Как позже отмечал величайший американский стратег времен холодной войны Джордж Кеннан, ловкая дипломатия Бисмарка гарантировала, что всякий раз, когда доходило до лавирования между конфликтующими интересами и союзами стран Европы, Германия всегда присоединялась к большинству. Бисмарк сделал то, что требовалось, чтобы изолировать мстительных французов, и остался в хороших отношениях с Россией[215]. Русский царь по-прежнему располагал наиболее многочисленной армией в Европе, зато Германия могла похвастаться самыми подготовленными боевыми силами[216].

Кроме того, качели, на которых раскачивались Германия и Великобритания, постоянно ходили то вверх, то вниз. К 1914 году население Германии (шестьдесят пять миллионов человек) уже вполовину превышало население Великобритании[217]. Германия сделалась ведущей экономикой Европы, обогнав Великобританию к 1910 году[218]. К 1913 году на ее долю приходилось 14,8 процента мирового производства, по сравнению с британскими 13,6 процента[219]. До объединения она производила всего половину британского сталепроката, зато к 1914 году уже выпускала стали в два раза больше. В 1980 году, еще до возвышения Китая, Пол Кеннеди задавался вопросом: «Найдутся ли иные примеры изменения относительных масштабов производительных сил – и, соответственно, относительных масштабов национального могущества – любых двух соседних государств, которые можно сопоставить, до или после их изменения столь замечательным образом при жизни одного поколения, с переменами в положении Великобритании и Германии?»[220]

Британцы ощутили промышленный рост Германии почти сразу, вследствие того, что немецкий экспорт начал вытеснять британскую продукцию дома и за рубежом. С 1890 по 1913 год британский экспорт в Германию удвоился, но по-прежнему составлял только половину немецкого импорта из Германии, который утроился за тот же срок[221]. Популярная книга 1896 года «Сделано в Германии» предупреждала британцев, что «гигантское коммерческое государство угрожает нашему процветанию и борется с нами за торговлю с миром»[222].

Рис.5 Обречены воевать

Германия обогнала Великобританию не только в тяжелой промышленности и в фабричном производстве первой Промышленной революции, но и в электротехнических и нефтехимических достижениях второй Промышленной революции.

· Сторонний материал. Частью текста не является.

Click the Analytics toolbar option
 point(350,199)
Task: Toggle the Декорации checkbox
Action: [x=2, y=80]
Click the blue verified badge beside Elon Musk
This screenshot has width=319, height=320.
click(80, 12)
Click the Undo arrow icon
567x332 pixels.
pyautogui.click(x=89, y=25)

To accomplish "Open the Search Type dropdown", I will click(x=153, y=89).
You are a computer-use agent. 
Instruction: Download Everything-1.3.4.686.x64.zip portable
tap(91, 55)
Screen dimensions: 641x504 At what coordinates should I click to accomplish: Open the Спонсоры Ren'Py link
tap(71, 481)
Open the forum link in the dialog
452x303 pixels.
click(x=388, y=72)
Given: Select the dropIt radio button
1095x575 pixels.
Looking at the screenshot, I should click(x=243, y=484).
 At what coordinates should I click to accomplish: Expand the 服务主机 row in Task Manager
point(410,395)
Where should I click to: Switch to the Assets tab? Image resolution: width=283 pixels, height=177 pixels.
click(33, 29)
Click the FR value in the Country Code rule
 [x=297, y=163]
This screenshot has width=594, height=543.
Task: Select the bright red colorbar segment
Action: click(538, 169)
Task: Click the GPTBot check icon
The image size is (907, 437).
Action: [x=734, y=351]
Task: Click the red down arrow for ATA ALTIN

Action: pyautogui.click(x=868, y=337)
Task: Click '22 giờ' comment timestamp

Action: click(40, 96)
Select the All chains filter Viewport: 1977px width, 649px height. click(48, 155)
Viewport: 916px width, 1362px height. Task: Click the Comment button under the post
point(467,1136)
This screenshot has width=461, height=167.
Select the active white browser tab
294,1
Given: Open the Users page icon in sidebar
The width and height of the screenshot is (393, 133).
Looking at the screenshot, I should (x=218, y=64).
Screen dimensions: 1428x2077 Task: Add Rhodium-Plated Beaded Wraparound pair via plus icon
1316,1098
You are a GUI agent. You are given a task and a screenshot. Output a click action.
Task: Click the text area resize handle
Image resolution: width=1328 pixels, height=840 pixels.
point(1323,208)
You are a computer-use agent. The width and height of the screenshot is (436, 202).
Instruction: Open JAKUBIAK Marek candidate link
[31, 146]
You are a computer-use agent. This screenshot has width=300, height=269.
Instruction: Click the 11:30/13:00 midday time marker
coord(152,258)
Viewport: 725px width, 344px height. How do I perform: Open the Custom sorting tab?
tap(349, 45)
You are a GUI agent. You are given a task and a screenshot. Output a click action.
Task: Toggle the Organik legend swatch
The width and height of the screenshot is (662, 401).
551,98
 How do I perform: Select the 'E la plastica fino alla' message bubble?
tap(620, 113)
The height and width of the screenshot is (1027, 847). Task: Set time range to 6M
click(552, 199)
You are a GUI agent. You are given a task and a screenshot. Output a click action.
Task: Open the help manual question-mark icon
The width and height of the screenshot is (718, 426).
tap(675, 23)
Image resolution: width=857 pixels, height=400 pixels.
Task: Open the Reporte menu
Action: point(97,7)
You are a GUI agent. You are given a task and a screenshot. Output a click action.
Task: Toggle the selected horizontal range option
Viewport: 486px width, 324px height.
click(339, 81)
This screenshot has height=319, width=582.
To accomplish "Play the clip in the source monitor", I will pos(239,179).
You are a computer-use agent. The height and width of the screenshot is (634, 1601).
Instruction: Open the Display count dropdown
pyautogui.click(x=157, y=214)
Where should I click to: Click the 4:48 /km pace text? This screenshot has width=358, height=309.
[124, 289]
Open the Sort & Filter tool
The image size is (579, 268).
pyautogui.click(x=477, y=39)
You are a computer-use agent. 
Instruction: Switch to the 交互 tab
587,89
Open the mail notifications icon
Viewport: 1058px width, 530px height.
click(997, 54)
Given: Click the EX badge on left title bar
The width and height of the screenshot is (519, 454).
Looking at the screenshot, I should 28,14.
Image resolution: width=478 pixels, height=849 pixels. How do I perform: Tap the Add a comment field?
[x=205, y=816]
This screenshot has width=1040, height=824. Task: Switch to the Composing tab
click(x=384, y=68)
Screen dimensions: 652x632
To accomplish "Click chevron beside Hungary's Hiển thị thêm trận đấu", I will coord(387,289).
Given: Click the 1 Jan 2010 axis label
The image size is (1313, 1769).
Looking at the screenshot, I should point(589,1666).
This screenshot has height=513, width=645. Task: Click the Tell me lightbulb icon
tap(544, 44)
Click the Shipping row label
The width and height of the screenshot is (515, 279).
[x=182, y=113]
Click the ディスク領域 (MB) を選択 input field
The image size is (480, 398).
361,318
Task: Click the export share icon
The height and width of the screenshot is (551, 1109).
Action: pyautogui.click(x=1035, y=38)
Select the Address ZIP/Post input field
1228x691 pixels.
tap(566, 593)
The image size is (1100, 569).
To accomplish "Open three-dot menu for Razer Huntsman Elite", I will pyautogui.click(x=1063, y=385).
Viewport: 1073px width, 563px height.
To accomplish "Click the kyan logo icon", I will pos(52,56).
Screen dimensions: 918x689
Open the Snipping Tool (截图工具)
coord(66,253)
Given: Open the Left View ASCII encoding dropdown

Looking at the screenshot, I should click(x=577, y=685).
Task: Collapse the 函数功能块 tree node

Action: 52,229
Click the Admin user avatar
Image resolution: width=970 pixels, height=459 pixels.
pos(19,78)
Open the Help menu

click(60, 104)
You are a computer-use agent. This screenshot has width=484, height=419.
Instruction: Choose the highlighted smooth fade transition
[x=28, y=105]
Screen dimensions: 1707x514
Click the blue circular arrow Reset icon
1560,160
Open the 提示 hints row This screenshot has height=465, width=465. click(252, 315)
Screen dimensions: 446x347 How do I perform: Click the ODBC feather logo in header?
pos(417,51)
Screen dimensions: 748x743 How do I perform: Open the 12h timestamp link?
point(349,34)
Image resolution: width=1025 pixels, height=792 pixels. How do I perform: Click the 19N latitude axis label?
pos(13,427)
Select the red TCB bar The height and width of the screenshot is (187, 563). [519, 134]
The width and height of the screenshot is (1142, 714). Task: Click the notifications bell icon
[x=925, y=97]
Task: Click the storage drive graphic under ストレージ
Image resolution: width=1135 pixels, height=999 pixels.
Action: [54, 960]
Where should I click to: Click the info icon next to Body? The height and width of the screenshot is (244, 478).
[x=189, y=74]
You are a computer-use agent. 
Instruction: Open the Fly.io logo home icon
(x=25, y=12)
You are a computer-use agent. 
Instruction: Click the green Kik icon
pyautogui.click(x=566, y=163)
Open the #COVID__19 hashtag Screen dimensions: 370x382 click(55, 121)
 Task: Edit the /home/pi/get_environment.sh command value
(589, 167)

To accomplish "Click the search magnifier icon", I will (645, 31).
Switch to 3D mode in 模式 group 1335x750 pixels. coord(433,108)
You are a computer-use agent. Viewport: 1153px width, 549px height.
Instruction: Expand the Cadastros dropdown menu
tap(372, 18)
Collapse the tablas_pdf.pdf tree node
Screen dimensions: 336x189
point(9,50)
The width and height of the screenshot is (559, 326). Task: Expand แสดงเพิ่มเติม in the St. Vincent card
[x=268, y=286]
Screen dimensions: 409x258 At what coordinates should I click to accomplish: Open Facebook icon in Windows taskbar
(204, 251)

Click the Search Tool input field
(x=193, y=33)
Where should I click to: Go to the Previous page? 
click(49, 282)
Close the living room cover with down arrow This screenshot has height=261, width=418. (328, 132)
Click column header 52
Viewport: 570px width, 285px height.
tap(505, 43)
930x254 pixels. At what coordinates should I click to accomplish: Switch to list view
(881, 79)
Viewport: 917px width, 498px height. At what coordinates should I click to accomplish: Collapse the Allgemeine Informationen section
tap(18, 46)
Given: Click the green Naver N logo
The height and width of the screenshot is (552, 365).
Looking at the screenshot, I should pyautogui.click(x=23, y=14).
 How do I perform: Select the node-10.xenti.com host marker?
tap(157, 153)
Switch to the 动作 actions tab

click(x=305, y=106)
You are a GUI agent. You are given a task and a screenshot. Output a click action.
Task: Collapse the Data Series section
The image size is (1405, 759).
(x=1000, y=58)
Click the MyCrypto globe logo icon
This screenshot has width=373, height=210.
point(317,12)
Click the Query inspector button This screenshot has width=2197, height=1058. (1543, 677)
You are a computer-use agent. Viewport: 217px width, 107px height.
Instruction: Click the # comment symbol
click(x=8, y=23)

К рубежу столетий немецкая химическая промышленность контролировала 90 процентов мирового рынка[223]. В 1913 году Великобритания, Франция и Италия совместно производили и потребляли лишь около 80 процентов объема электроэнергии, производимого и потребляемого Германией[224]. К 1914 году Германия имела вдвое больше телефонов по сравнению с Великобританией и почти вдвое больше железнодорожных путей[225]. Немецкие наука и технологии опережали британские и стали лучшими в мире благодаря поддержке правительства и усилиям многих уважаемых университетов[226]. С 1901 года, когда состоялось первое присуждение Нобелевских премий, и до 1914 года Германия получила восемнадцать наград – более чем в два раза превзойдя Великобританию и вчетверо превзойдя Соединенные Штаты Америки. Только по физике и химии Германия удостоилась десяти премий – почти в два раза больше, чем Великобритания и США вместе[227].

Несмотря на быстрое экономическое развитие и внушительные национальные достижения, многие немцы чувствовали себя обманутыми. Будущее, по их мнению, принадлежало не европейским «великим державам», а так называемым «мировым державам», то есть сверхдержавам, размеры, население и ресурсы которых позволяли им доминировать в двадцатом столетии. Америка и Россия считались державами-континентами. Великобритания владела обширной заморской империей, оберегаемой огромным флотом. Чтобы конкурировать с ними, Германии требовались собственные колонии, а также способы их приобретения и защиты[228].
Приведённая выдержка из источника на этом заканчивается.